The loss of the mustache wasn’t as physically life changing as the exercise, but he found his hand returning to the lack of it repeatedly, as if the loss of hair signified this new phase in his life as much as it reduced the appearance of his age by a decade. As the two men approached him on 6 ^th Avenue, and the helicopter took to the dawn sky behind them, Keasling thought about the chaos of the present situation and wondered, not for the first time since he had received his second star, if maybe it was time to stop. He knew he never would, though. The vicious cycle of thought further fueled his gruff demeanor as he stepped forward to greet his friends.
“King, you look like the fucking Mic
helin Man.”
Both of the recently arrived men were dressed in personal body armor suits that looked to Keasling like they were wearing sculpted pillows on their bodies. The General knew the suits were an extension of research carried out by the Pentagon and a Canadian man that started out making a suit impervious to grizzly bear attacks. Lewis Aleman’s genius had been further applied to the designs and the result was an incredibly lightweight, tactical battle-suit, which, while it would not stop a large-caliber bullet, would significantly reduce damage from impacts, falls and knife-or in this case, claw — attacks.

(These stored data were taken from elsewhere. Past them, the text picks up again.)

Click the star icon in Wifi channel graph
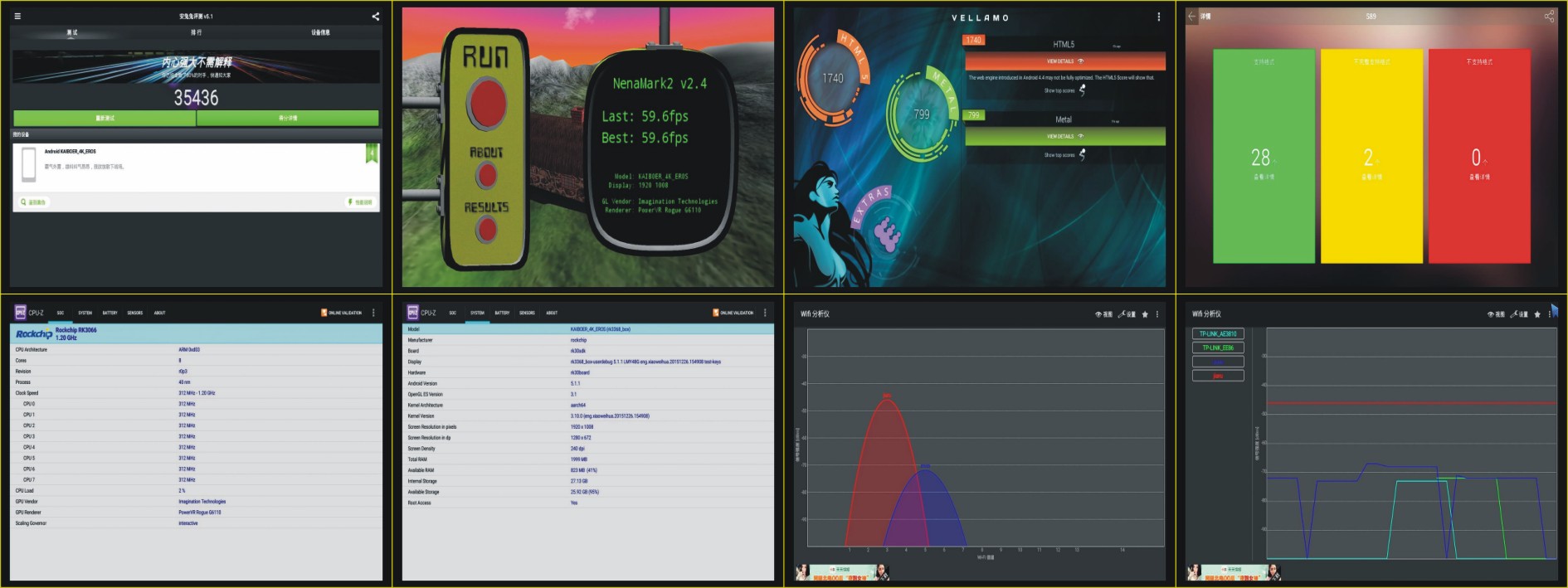Viewport: 1568px width, 588px height. tap(1145, 314)
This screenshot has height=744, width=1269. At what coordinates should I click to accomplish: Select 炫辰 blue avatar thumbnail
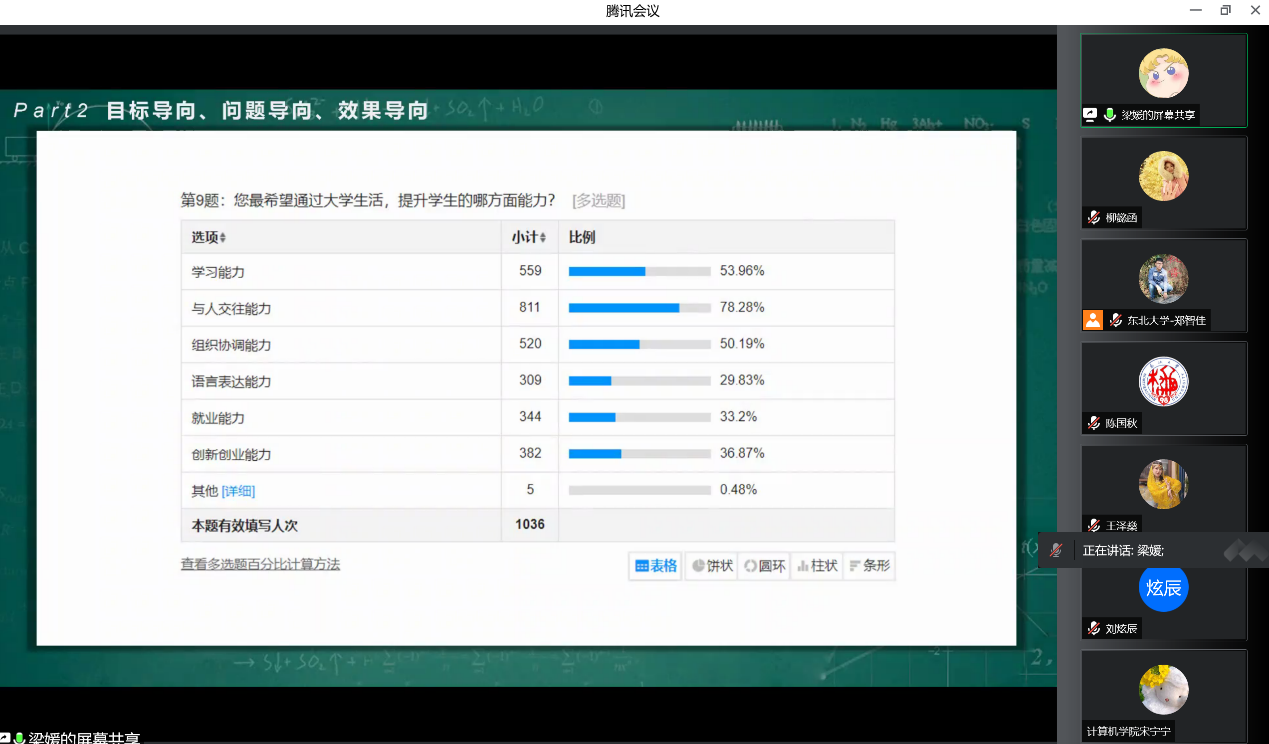point(1163,588)

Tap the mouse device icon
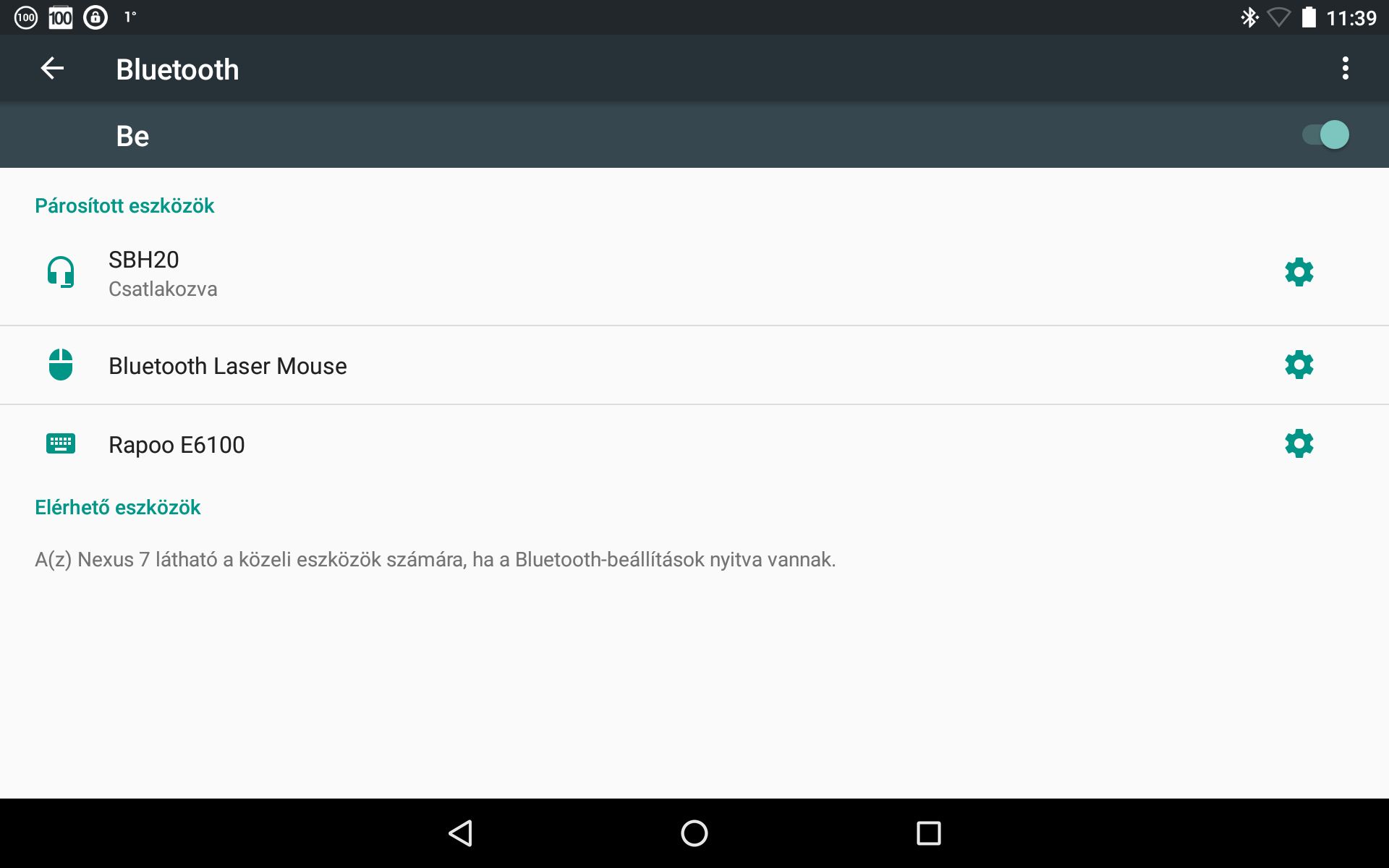pyautogui.click(x=61, y=365)
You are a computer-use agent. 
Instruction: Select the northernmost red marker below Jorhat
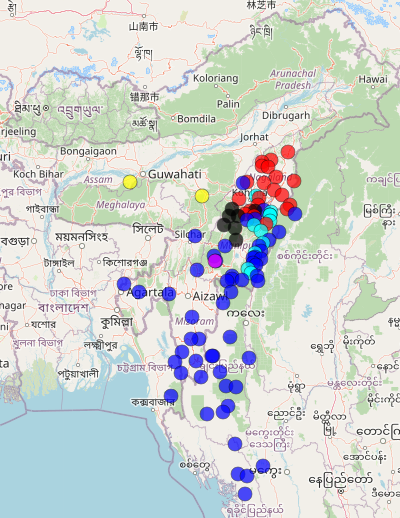point(288,152)
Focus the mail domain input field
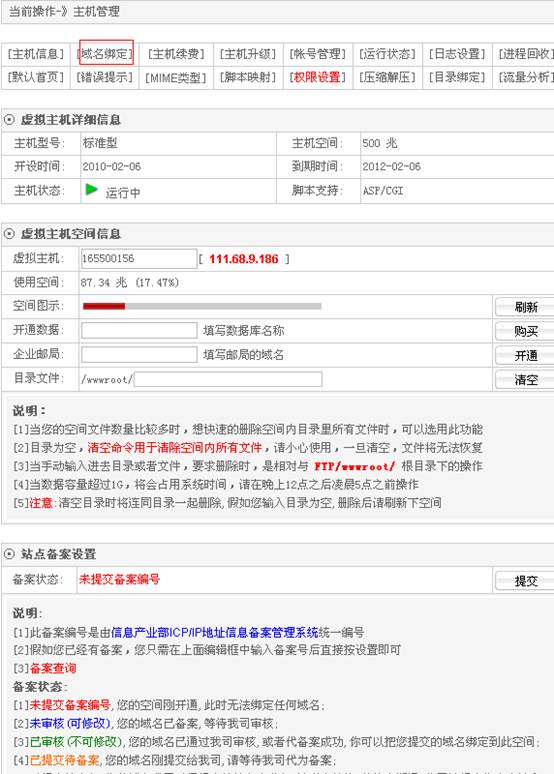Viewport: 554px width, 774px height. pos(139,354)
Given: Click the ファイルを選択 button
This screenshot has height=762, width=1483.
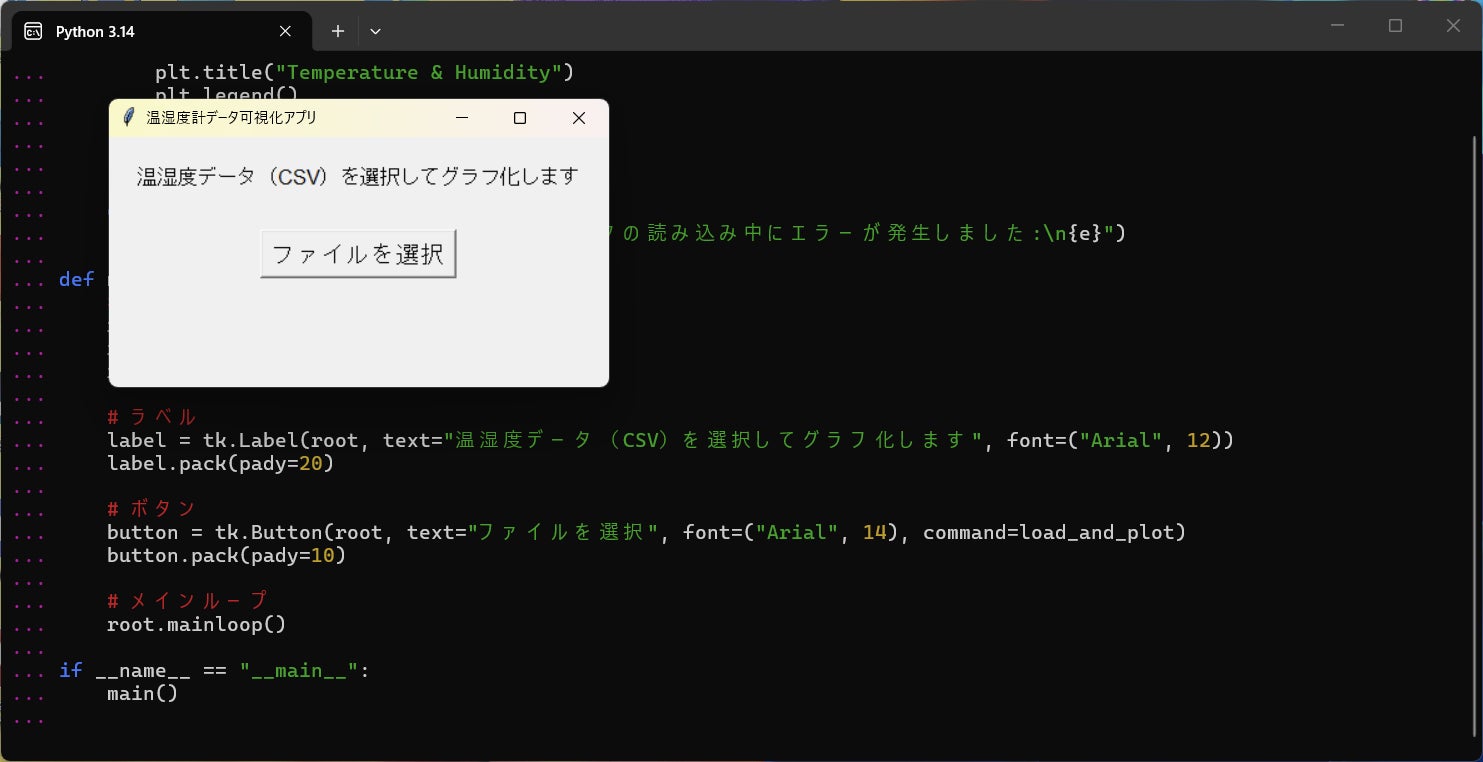Looking at the screenshot, I should point(358,254).
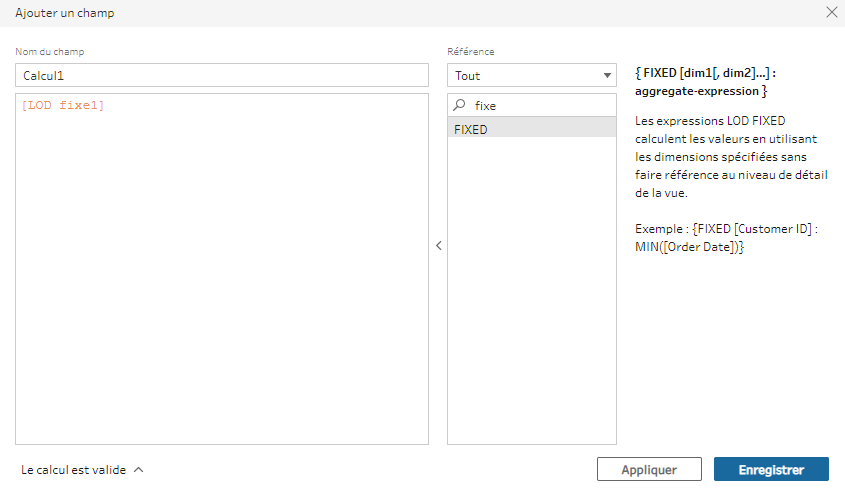
Task: Click the Exemple FIXED Customer ID text
Action: tap(727, 237)
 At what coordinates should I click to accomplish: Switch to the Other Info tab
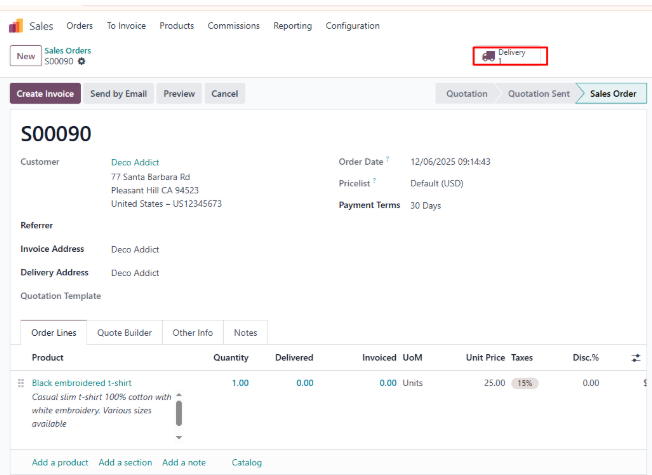192,333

Keasling’s people in the Joint Special Operations Command (JSOC) had been involved in the Pentagon’s end of development on the suit, so he was aware of its capabilities. He understood the necessity of such body armor. Still, they looked like the Tempur-Pedic memory foam pillow he used during the few hours of sleep he got at night.
The suits had multiple sculpted angles that resembled the boxy radar-reflective surfaces of stealth aircraft, and the color scheme for the entirety of the suits was a grayish black, reinforcing the similarity. Both men wore full-face-mask helmets that kept their identities hidden as well, but Keasling knew each man by his gait.
“General,” Deep Blue said from behind his armored faceplate. “If King is the Michelin Man, what does that make me?”
“Very dignified and presidential, sir.”
“I was going to say my valet,” King started, “but dignified works too.”
“Show some respect, Delta Boy,” Keasling said, but he was smiling as he said it. King and his Chess Team cohorts were all former Delta, and they were used to a level of informality and a lack of ranks not approved of in other branches of the service. However, in just a few short years, Keasling had gone from being constantly irritated at the informality to having immense respect for Jack Sigler. The two men had become close friends.